I was up early to nip out for a newspaper which I was quietly reading when Ken appeared.
“I didn’t hear you get up.”
“Good. Glad I didn’t disturb you.”
He looked a bit puzzled and glanced at the clock.
“We don’t usually get up so early.”
“Then go back to bed.”
“Are you all right?”
“Why shouldn’t I be?”
“I didn’t hear you in the bathroom.”
“Then you must have been asleep.”
“Right. Breakfast?”
“When you’re ready, Ken. No rush. Follow your usual pattern. I’ve got a paper.”
I was finishing the second crossword when I heard a clatter of crockery and the whistle of a kettle in the kitchen.
“I thought,” said Doreen when she was clearing away the breakfast things, “that, since we‘re not going to church, we might use the time to catch up. What we do, Bernard, is use the recording facility on the television to tape the programmes we miss for various reasons, so that we can watch when we have the time.”

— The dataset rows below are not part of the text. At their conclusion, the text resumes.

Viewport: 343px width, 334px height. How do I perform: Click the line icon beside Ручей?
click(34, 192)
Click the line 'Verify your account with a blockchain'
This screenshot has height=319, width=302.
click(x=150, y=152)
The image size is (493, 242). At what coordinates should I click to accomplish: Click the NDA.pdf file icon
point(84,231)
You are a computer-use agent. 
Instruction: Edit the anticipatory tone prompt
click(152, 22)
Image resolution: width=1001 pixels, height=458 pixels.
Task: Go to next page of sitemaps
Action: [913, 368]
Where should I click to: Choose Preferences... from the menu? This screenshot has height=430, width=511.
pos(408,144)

That explained Ken’s look of pride.
I said I understood what she was saying. What I didn’t appreciate was that this meant we now watched, in succession, episodes of Coronation Street, Emmerdale, Heartbeat and Eastenders. Since my attention wandered from time to time, this may not be a complete or accurate list. Ken and Doreen commented throughout on the characteristics, behaviour and likely future behaviour of the characters as they appeared on the small screen.

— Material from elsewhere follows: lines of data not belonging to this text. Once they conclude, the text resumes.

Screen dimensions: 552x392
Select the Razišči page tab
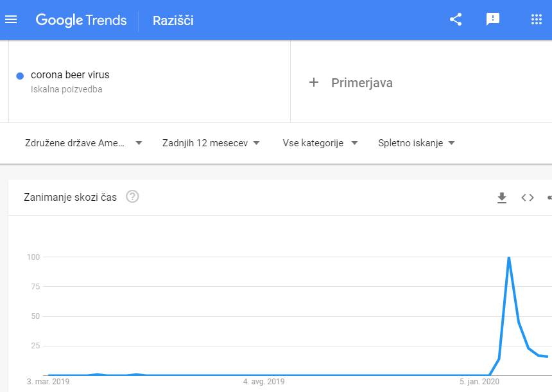[173, 21]
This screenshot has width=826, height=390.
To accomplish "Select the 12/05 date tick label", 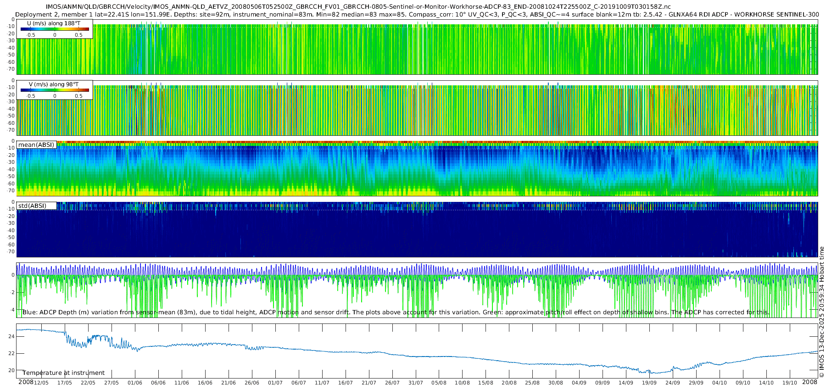I will pyautogui.click(x=41, y=383).
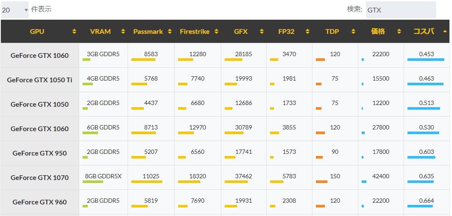Select the GeForce GTX 1050 Ti row name
Screen dimensions: 452x216
[40, 80]
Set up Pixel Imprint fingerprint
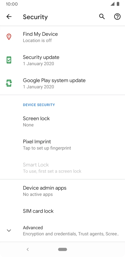 (x=62, y=145)
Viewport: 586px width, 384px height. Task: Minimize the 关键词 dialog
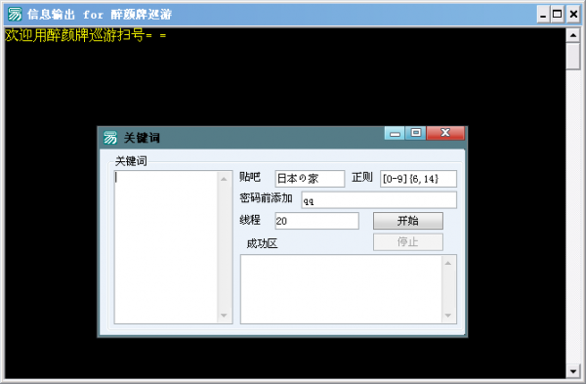tap(395, 133)

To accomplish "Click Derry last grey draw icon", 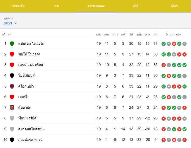I will tap(184, 97).
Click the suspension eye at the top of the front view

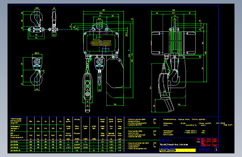(x=99, y=26)
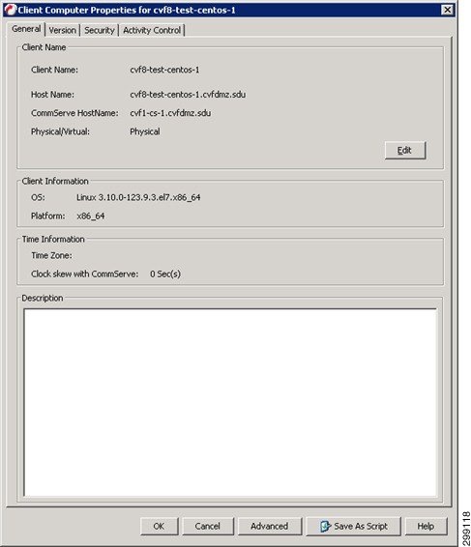The width and height of the screenshot is (471, 547).
Task: Click the CommServe HostName value
Action: pos(170,113)
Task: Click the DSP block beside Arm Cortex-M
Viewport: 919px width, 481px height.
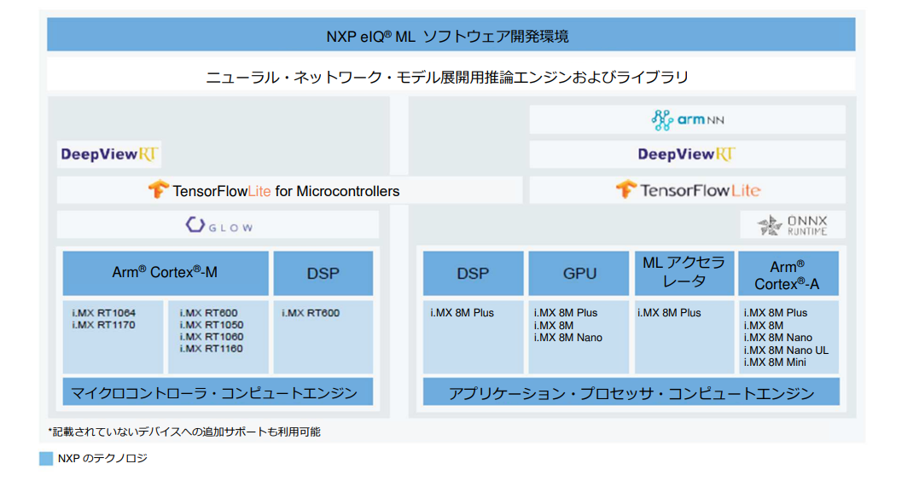Action: click(x=323, y=273)
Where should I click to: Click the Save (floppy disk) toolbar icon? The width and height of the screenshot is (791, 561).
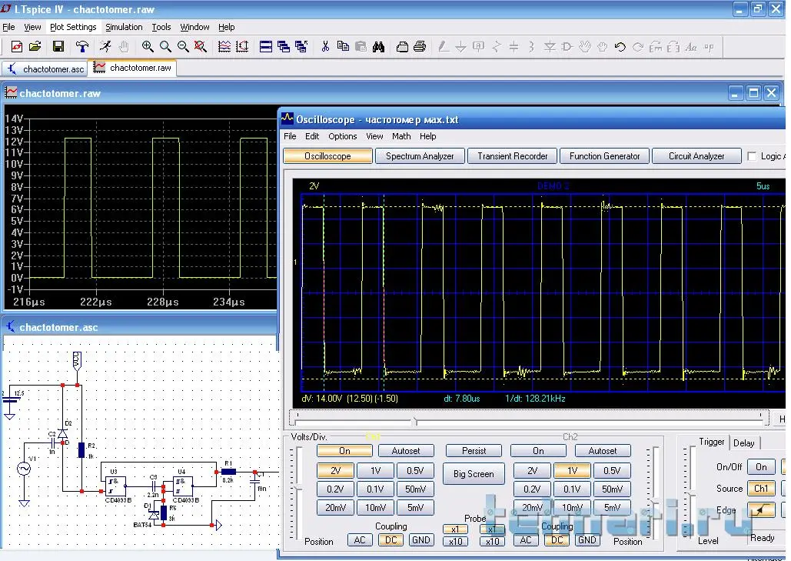pos(58,47)
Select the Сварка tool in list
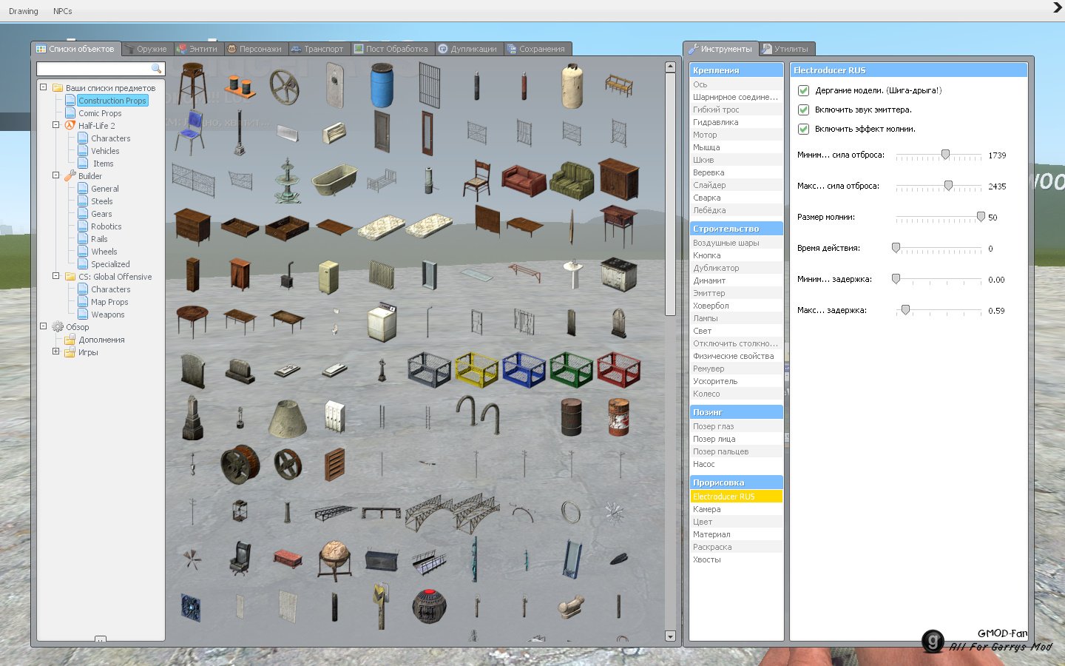The width and height of the screenshot is (1065, 666). coord(707,198)
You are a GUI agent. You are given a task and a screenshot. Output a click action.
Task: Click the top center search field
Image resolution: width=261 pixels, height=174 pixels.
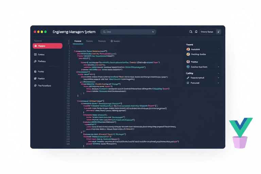128,32
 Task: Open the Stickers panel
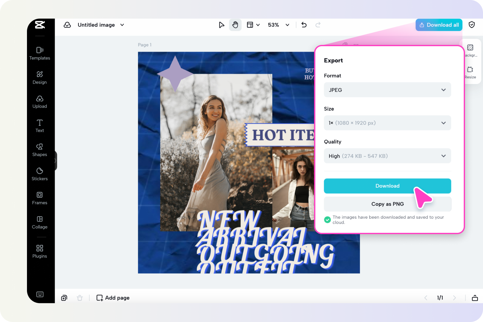40,174
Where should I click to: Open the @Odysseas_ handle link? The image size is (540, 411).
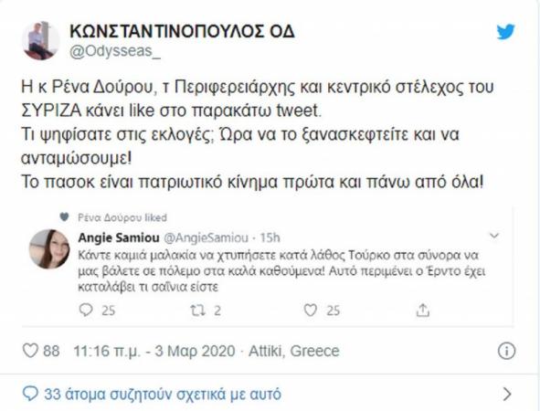click(115, 51)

I spoke to Ken when we were alone in the kitchen making a cup of tea during a convenient break.
“I didn’t know you were a soap fan, Ken.”
“I’m not really.”
“Why do you watch all this shite, then?”
“Keep your voice down. Doreen likes this kind of stuff.”
“So you have to like it too?”
“More or less.”
“Lord love us!”
“Shut up and take the tea in.”
Ken ran me to the station in the afternoon after Doreen insisted that I shouldn’t ‘leave it so long next time. You know where we are now’.
“Come again, Bernard,” he said. “I know it’s a bit of a strain, but she’s a lovely woman, really.”
“I’m sure she is, Ken. And if you’re happy, that’s all that matters, isn’t it?”
“Are you happy, Bernard?”
This was a serious question. Ken had never asked me a serious question in all the years I had known him. I didn’t have a snappy answer for him. Eventually I said: “I’ve no idea. Happiness is not something I think a lot about. I seem to have so many other things to do these days.”
We left it at that as we shook hands. Possibly for the last time.

*

I was paying off the taxi when Heather Boyle, the woman in charge of us all, appeared at my elbow. When I first moved into Cedar Lawns I began by calling her the Wardress, but she corrected me.
“This is not a prison, Bernard. It is sheltered accommodation for senior citizens.”
“Bollocks,” I said. “It’s an old folks’ home.”
Now she was slightly cross.
“You didn’t leave an address,” she said. She had to say this. I knew the rule that anyone at Cedar Lawns who goes away for whatever period of time is supposed to notify the office. I regularly ignored it. Infringement of personal liberty I usually snorted. Sensible precaution they said. Whatever.
“Been visiting friends on the south coast. Anyone died in my absence? Mrs Bellwood wasn’t looking too good when I left. Mind you, she hasn’t been up to much in the looks department the whole of her life I would say. You’re looking OK, Heather,” I added. “You been looking after yourself, know what I mean, nudge, nudge?”
Heather is a well-stacked fifty-something year old. When the trustees visit she wears a low-cut top and her cleavage delights my tired old eyes. She knows I lust after her, and I suspect she secretly loves it. But she calls me a dirty old man and tells me to grow up. Trouble is, I never have grown up.
“Anyway,” she said. “It’s arrived and your party is this afternoon.”
“What’s arrived? And what party?”
“Don’t come the confused old codger with me, Bernard,” she said. She took my arm and guided me quite unnecessarily into the lounge.
“Your congratulatory message from the Queen arrived on Saturday by special courier and there will be a little celebration this afternoon. I want you to promise to behave. No bad language. And keep your hands off the women.”
“On condition,” I said.
“What condition?”
“I want you to wear that low-cut glittery silk top and the black velvet collar with the cameo brooch. And lean towards me as often as you can. OK?”
She blushed. I knew she would and I love it.
“OK”
It was then that I felt sorry for Ken.